Alex Abraham, a spokesman for Kraft Heinz, said their costs went up 3% in the last three months of last year, but they only raised their prices by 1%.

“We are doing everything we can to find efficiencies in our factories and other parts of our business to offset and minimize the price hikes,” Abraham said.

Last week, Kraft Heinz said sales dropped in the last three months of last year as more consumers switched to cheaper brands.

Dryden made other moves to save money: a year ago, he moved into a new apartment after his old landlord raised his rent by about 50%. His old apartment was near a store where the groceries were kind of expensive, Whole Foods.

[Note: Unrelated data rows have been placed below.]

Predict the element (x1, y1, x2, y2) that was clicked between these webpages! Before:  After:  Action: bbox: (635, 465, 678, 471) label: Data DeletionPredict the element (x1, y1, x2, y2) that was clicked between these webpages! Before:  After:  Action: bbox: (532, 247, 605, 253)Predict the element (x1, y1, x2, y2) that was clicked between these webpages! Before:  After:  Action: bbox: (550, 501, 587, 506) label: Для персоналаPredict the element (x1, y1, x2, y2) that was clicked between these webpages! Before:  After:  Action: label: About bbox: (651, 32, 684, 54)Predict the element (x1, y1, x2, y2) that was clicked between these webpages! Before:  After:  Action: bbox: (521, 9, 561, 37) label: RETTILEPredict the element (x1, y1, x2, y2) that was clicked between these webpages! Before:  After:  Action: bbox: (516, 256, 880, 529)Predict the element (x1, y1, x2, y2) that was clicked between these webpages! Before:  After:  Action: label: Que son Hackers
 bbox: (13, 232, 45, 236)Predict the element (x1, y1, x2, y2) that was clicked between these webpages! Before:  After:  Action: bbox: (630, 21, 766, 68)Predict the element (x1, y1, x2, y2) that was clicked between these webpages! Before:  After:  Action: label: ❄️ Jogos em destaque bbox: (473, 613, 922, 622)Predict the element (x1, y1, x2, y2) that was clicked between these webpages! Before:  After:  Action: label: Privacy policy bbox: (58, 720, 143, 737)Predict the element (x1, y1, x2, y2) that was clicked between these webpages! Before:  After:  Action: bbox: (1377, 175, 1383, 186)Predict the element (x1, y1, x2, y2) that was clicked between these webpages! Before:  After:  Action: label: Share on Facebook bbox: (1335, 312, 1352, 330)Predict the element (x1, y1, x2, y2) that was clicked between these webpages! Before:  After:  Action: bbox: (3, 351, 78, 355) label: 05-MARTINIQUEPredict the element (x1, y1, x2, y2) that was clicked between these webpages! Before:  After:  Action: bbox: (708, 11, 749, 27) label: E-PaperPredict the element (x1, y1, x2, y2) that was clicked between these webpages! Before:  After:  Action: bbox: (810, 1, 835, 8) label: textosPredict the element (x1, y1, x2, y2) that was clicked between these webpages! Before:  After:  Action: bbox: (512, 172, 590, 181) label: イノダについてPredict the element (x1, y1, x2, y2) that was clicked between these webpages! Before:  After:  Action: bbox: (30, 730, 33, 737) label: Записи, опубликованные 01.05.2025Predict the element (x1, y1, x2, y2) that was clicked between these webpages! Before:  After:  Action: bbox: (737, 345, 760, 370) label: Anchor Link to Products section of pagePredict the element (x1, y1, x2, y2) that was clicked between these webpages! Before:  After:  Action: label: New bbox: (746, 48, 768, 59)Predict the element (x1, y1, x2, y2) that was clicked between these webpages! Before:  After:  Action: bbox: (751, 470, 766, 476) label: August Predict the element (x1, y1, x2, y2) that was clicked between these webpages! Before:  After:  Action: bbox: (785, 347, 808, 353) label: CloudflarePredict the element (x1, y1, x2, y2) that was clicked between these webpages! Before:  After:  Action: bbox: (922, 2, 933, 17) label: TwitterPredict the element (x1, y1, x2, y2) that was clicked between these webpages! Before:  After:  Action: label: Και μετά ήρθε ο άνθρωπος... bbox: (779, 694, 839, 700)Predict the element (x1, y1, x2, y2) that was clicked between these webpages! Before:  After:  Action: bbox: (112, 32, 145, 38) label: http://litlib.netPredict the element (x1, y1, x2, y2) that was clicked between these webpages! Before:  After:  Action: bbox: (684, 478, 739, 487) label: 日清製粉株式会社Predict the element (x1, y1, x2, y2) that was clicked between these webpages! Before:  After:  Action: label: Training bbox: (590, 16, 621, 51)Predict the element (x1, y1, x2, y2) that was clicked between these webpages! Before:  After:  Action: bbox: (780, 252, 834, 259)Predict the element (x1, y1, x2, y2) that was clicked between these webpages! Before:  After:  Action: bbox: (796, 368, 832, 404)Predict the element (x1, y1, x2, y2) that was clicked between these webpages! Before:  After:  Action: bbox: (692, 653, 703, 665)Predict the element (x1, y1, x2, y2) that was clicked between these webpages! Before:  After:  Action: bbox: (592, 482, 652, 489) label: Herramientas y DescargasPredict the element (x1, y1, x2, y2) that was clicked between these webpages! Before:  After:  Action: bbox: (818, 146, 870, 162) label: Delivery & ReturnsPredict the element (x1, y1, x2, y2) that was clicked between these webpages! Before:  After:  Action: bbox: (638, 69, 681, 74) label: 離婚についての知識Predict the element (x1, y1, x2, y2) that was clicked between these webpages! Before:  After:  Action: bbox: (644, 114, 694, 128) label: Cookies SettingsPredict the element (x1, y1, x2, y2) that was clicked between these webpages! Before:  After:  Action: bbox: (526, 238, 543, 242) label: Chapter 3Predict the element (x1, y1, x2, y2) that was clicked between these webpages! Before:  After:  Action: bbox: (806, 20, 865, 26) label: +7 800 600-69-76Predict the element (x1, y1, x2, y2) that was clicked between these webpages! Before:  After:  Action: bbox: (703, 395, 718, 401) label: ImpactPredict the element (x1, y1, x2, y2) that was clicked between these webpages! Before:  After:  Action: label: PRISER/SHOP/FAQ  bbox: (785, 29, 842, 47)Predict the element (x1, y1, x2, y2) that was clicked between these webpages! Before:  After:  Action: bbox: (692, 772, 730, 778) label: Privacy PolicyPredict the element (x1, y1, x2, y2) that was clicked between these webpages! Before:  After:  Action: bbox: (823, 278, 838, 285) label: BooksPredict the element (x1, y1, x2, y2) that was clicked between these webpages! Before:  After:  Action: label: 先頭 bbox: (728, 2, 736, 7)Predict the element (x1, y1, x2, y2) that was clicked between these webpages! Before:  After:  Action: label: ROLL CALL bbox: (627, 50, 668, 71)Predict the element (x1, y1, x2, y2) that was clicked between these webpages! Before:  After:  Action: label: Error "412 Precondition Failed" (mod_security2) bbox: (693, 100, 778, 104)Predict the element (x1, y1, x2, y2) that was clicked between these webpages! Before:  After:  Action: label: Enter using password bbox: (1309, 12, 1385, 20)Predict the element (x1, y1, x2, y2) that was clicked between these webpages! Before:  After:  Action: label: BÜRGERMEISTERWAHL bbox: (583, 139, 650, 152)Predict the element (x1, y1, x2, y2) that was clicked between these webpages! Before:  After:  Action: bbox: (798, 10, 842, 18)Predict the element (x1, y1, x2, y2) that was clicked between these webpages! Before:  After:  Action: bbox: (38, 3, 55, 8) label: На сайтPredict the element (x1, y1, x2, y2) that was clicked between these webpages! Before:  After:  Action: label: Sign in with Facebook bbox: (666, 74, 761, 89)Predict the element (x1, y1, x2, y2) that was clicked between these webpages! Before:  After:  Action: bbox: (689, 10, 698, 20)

Now, he shops at a nearby Amazon Fresh and started going to a discount grocer, Aldi, every couple of weeks.

Samuel Rines, an investment strategist at Corbu, said that PepsiCo, Kimberly-Clark, Procter & Gamble, and many other consumer food and packaged goods companies took advantage of the rise in input costs from supply chain troubles and Russia’s invasion of Ukraine to raise their prices—and make more profits—in 2021 and 2022.

One big issue was that millions of Americans received solid wage increases and stimulus checks and other government aid, so they could afford the higher prices more easily.

Still, some people called the situation “greedflation.” In a research paper from March 2023, economist Isabella Weber from the University of Massachusetts, Amherst, called it “seller’s inflation.”

But since the end of last year, many of the same companies found that the plan was no longer working. Most consumers had already spent all the money they had saved during the pandemic.

Low-income consumers, especially, were accumulating credit card debt and falling behind on their payments. Overall, Americans were spending more carefully. Daco said that overall sales during the holiday shopping season only increased by 4%—and most of it was because prices were high, not because consumers were really buying more items.

For example, Rines pointed to Unilever, the company that makes, among other things, Hellman’s mayonnaise, Ben & Jerry’s ice cream, and Dove soaps. Unilever raised its prices by about 13.3% on average across its brands in 2022. Their sales volume dropped by 3.6% that year. So they only raised prices by 2.8% last year, and their sales went up by 1.8%.

“The consumer is no longer willing to accept the higher pricing,” Rines said. “So companies were starting to have more doubt about their ability to make price the thing that drives their revenues. They had to get those volumes back, and the consumer wasn’t reacting the way they were pleased with.”

Unilever itself said that poor sales performance in Europe was due to “share losses to private labels.”

Other businesses also noticed. After their sales went down in the last three months of last year, PepsiCo executives said this year they will hold back on price hikes and focus more on boosting sales.

“In 2024, we see … normalization of the cost, normalization of inflation,” CEO Ramon Laguarta said.